I have a file containing thousands of Spanish words, encoded AFAIK)
in UTF-8. I also have a perl script in UTF-8, which says (hope
pasting works):

#!/usr/bin/perl -w -CSD
#
# NOTE: The extra space in the bang line is mandatory (bug in perl 5.8)
use warnings;
use strict;
use utf8;

while (<>)
{
print if ( /ñ/ )
}

What is in the regexp is supposed to be "small n with tilde"
and I verified with od -xc that it is hex C3 B1 as is every
place in the file where that letter appears.

The script is intended to find all words containing that
letter. But it finds nothing. After wading through gallons
of text (man encoding, man utf8, man perlunicode, etc.),
I still had no reason to think it was wrong. But I added

use encoding "utf8";

and ran it again, getting only:

Ze-Admins-Computer:~/Desktop wgroleau$ char-find palabras.utf8
Malformed UTF-8 character (unexpected non-continuation byte 0x00,
immediately after start byte 0xde) at
/Volumes/Parents/wgroleau/bin/char-find line 12.

?!? According to 'od -xc' the script does NOT contain any
byte that is 0xde In fact, the ONLY bytes in the script that
are not ASCII are the bytes for the "enye" which are on line
twelve, but neither of them is a DE and NO bytes are 00.
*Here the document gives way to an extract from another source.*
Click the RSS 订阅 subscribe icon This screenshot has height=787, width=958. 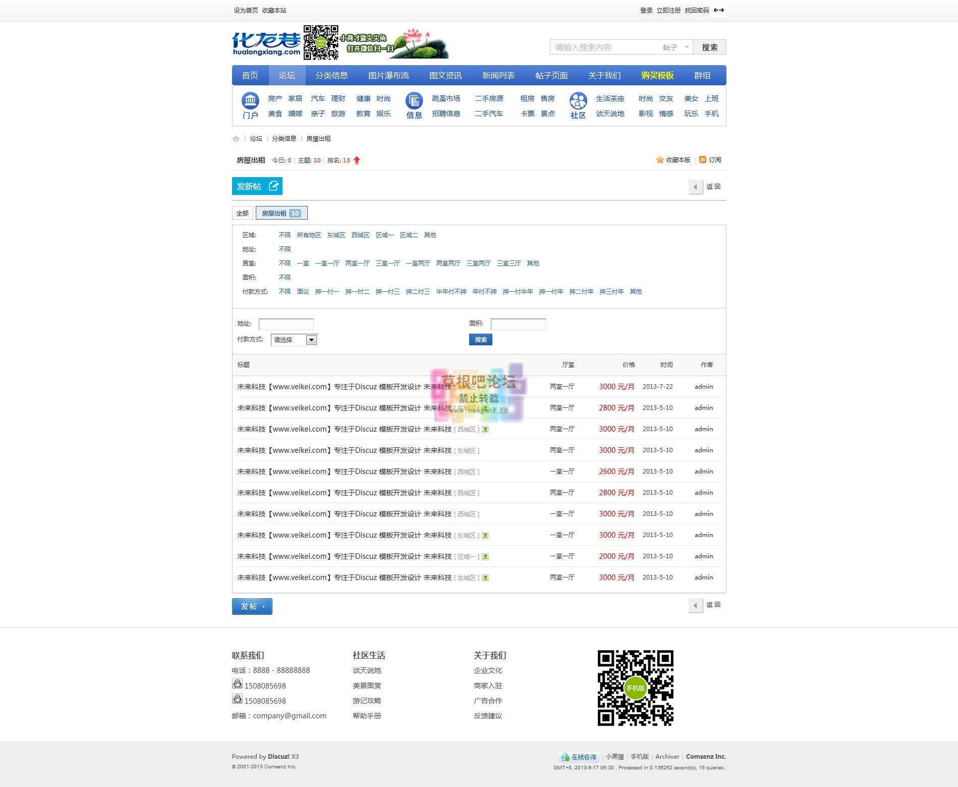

Have I found a bug in perl or is my ignorance just getting
the best of me?

Oh, yeah, I also tried a few things with 'binmode' that didn't
work either.

WWG
Jul 19 '05 #1
1 7848
Wes Groleau wrote:
[problems with]
use utf8;

while (<>)
{
print if ( /ñ/ )
}
I removed "use utf8" and it worked. So I think it's
a bug, especially since
use encoding "utf8";
caused
Malformed UTF-8 character (unexpected non-continuation byte 0x00,
immediately after start byte 0xde) at
/Volumes/Parents/wgroleau/bin/char-find line 12.

?!? According to 'od -xc' the script does NOT contain any
byte that is 0xde In fact, the ONLY bytes in the script that
are not ASCII are the bytes for the "enye" which are on line
twelve, but neither of them is a DE and NO bytes are 00.


--
Wes Groleau

A pessimist says the glass is half empty.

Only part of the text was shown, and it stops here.